Since the start of the new millennium, Western art and design structures have seen a rise in the popularity of, and opportunities for, women and artists of color. This is, in part, due to the increasing inclusivity of predominantly wealthy white academic institutions, as well as the rise of the internet and the subsequent semi-democratization of information and media. From poets like Danez Smith and Warsan Shire, to painters like Kehinde Wiley and Kara Walker, to novelists and essayists like Ta-Nehisi Coates and Roxane Gay to curators like Kimberly Drew (aka @museummammy), people from historically marginalized groups are experiencing success (if not always complete acceptance) within established institutions. However, while the aforementioned artists have brought intellect, talent, creativity and diversity—in both aesthetics and experience—to the establishment, they work within forms that have traditionally been respected as intellectually rigorous.

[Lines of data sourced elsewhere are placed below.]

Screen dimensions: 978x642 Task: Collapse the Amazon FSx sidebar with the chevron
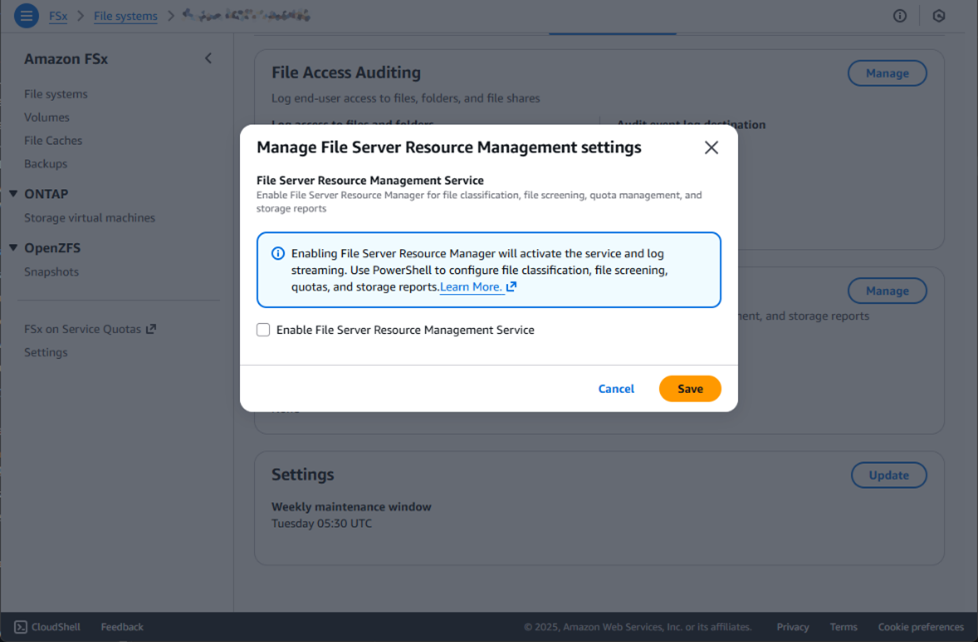208,58
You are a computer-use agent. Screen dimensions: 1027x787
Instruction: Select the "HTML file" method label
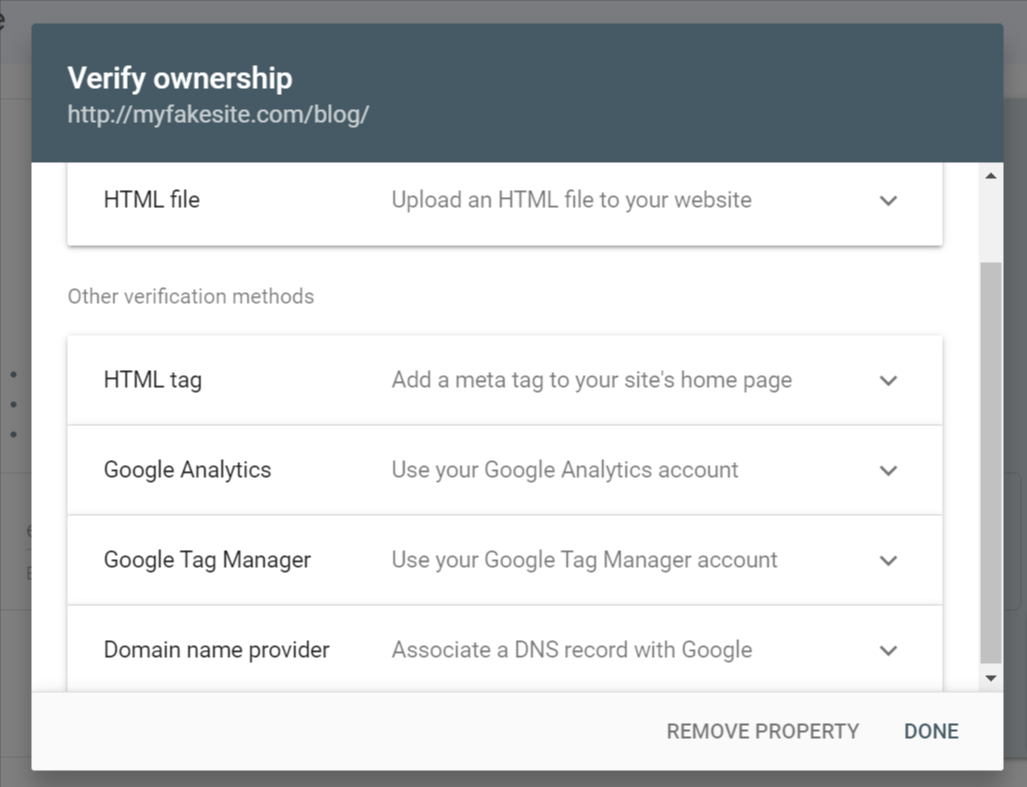(152, 200)
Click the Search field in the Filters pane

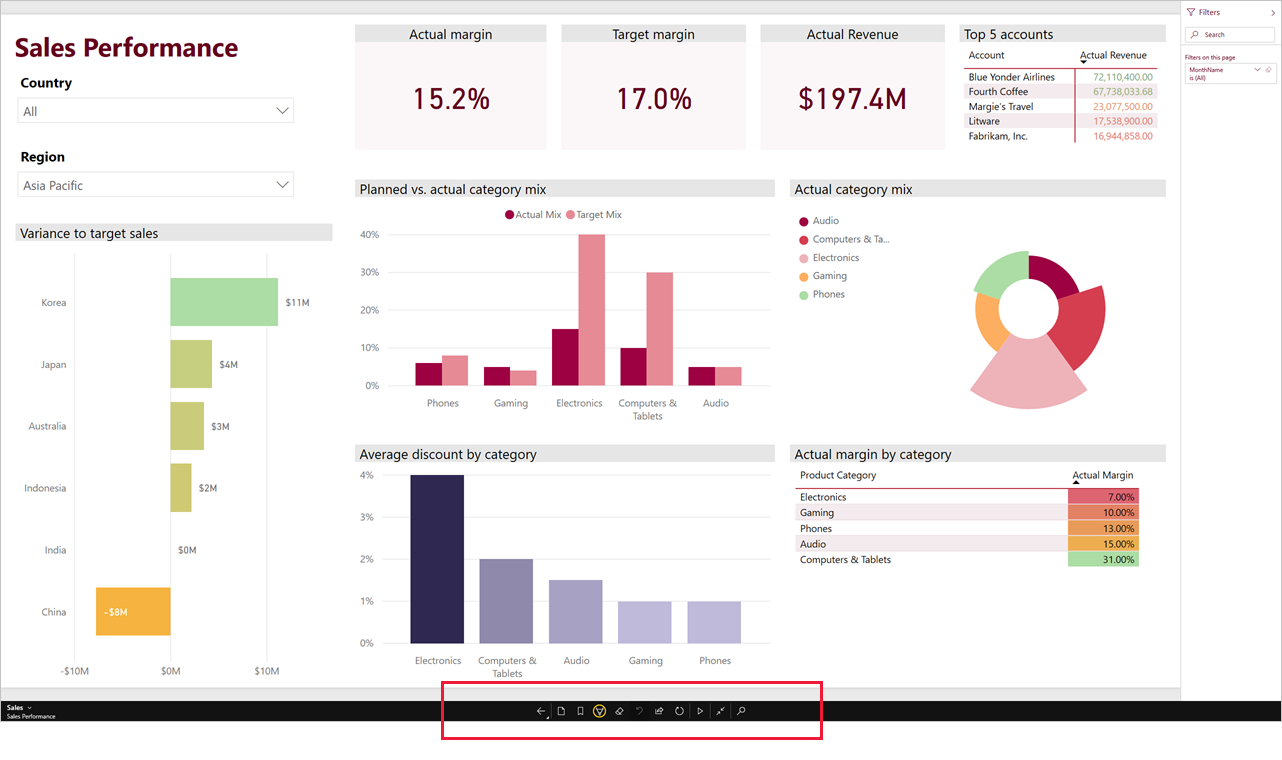(1229, 34)

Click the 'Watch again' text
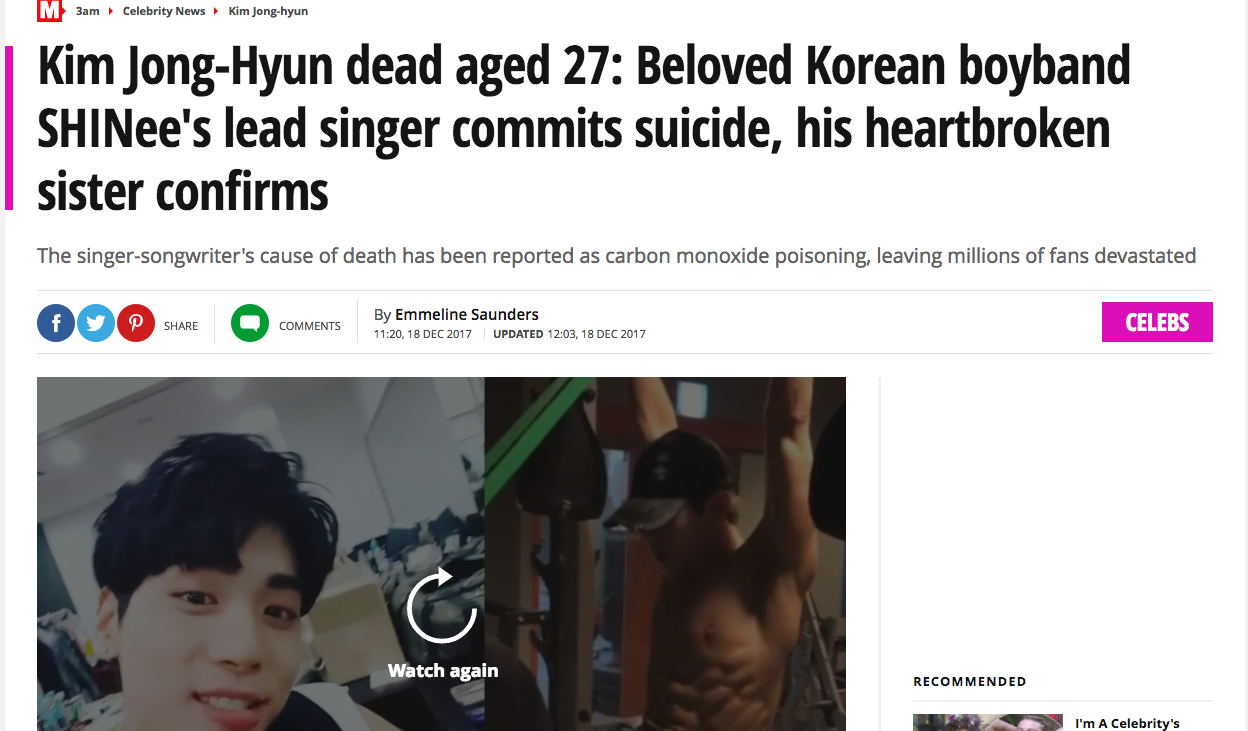(443, 671)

In contrast, fashion designer Grace Wales Bonner has risen within an industry long-perceived as superficial and frivolous. Might this be because fashion is often considered women’s work within patriarchal systems? Yes. And yet, there is also a level of truth to the critique when many of fashion’s most lauded designers avoid or dismiss social discourse altogether. While there are exceptions, such as design trio threeASFOUR and duo Abasi Rosborough, no one can claim the same combination of focused research and rapid success that Wales Bonner has exhibited in the four years since she founded her eponymous label, all the while opening new spaces for blackness, masculinity and the stories of African diasporic communities.

Born in Southeast London, Wales Bonner grew up in an international, interracial family: “I had two sides to my upbringing because my dad is Jamaican and my mother is English,” she explained to i-D in 2015. “I could always relate to this tension of living in London and being mixed-raced. I went to school in South-West London and felt this pressure to prove the black side of my heritage because I felt like it was questioned. I found growing up really informative in working out who I was and where I wanted to be.”